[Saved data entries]
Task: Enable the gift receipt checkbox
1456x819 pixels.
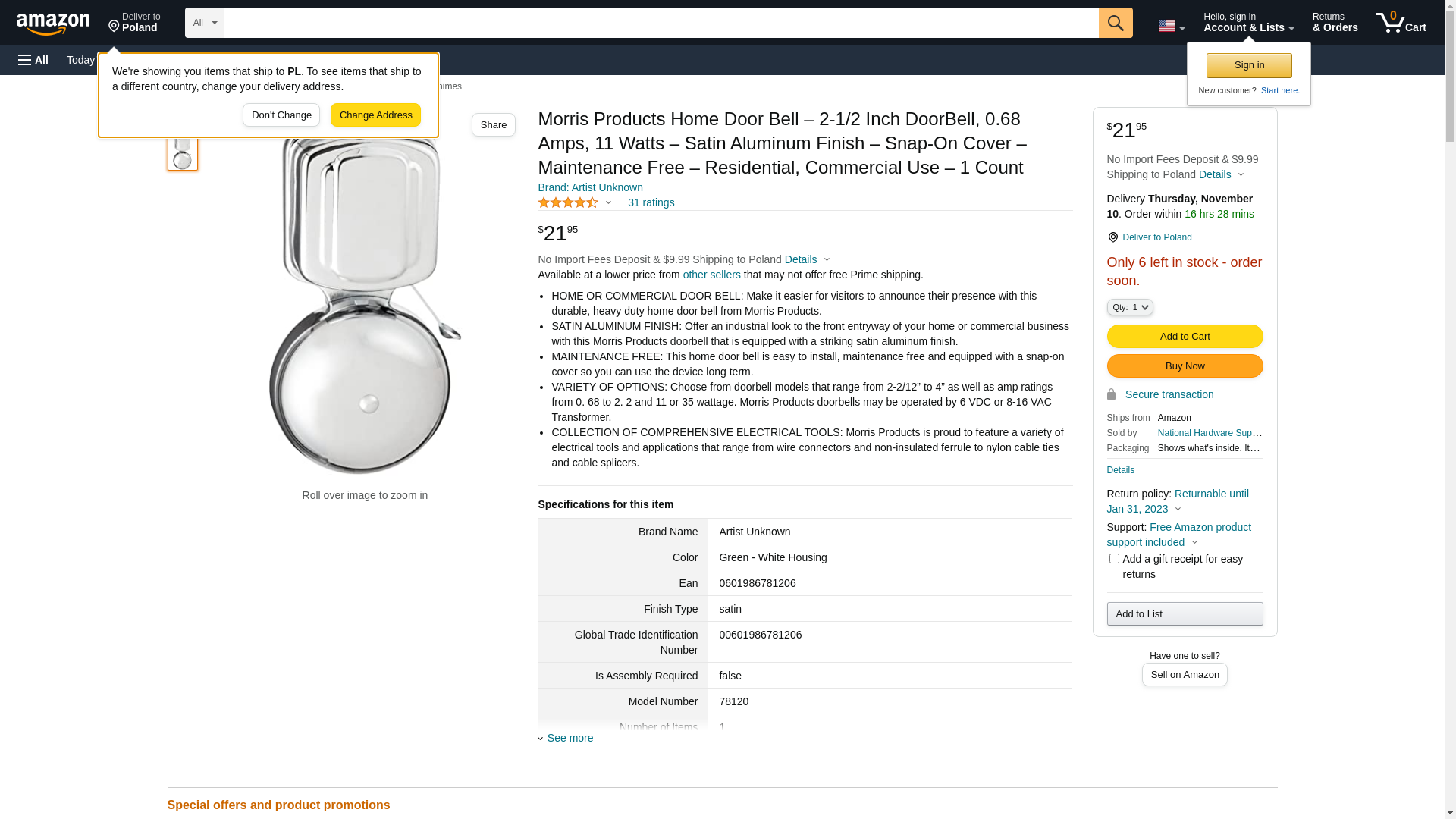Action: pos(1114,559)
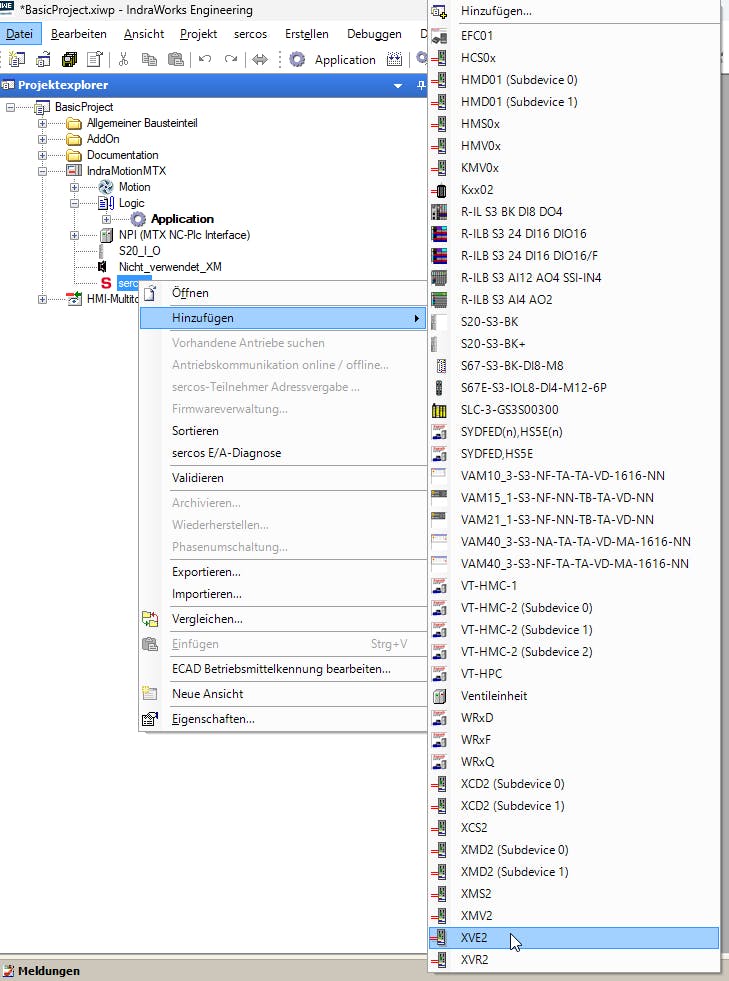Click the Redo arrow in toolbar
Screen dimensions: 729x981
231,60
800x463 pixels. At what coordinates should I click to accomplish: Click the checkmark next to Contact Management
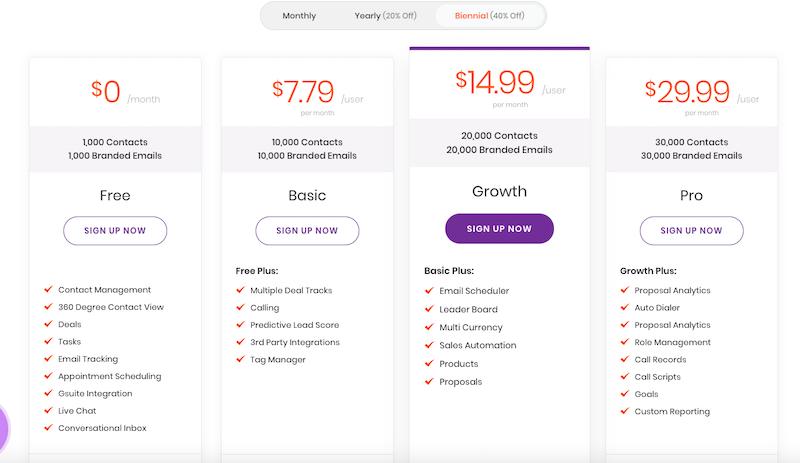pos(48,289)
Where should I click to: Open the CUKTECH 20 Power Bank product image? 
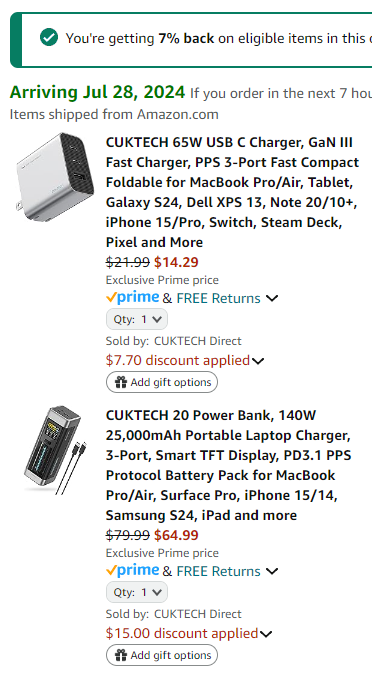[55, 451]
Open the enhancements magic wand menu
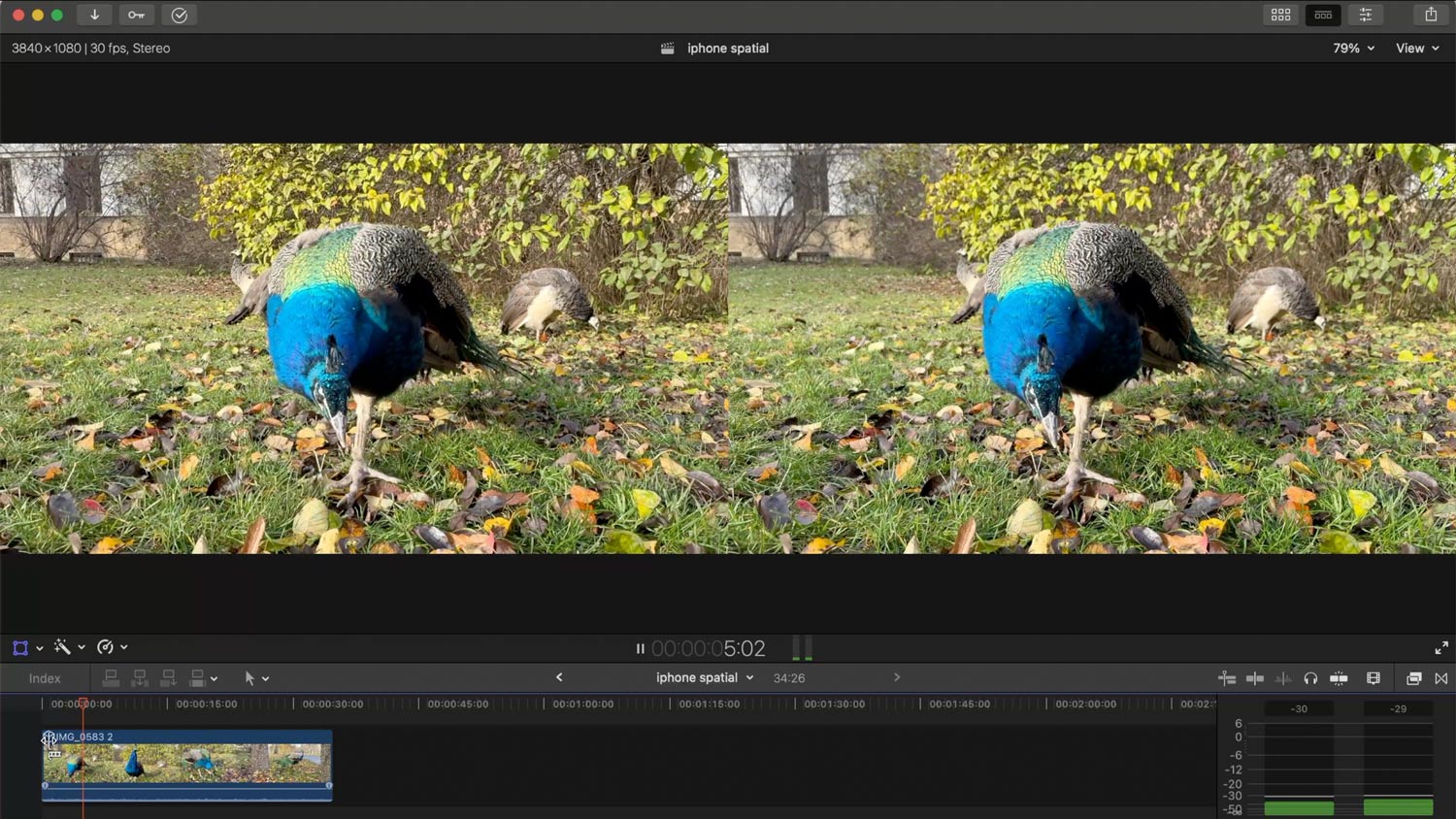The image size is (1456, 819). pyautogui.click(x=68, y=647)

> _PROBLEM REQUIREMENTS_
Repeat the records above exactly. No pictures go into the repeat.

> _RESULT OF THIS TASK_
Task: Enable the gift receipt checkbox
1456x819 pixels.
Action: pos(1114,559)
Click the Redo arrow in toolbar
Screen dimensions: 729x981
231,60
800x463 pixels. At what coordinates should I click to accomplish: Click the checkmark next to Contact Management
pos(48,289)
Where should I click to: Open the CUKTECH 20 Power Bank product image? 
[55, 451]
Open the enhancements magic wand menu
The image size is (1456, 819). pyautogui.click(x=68, y=647)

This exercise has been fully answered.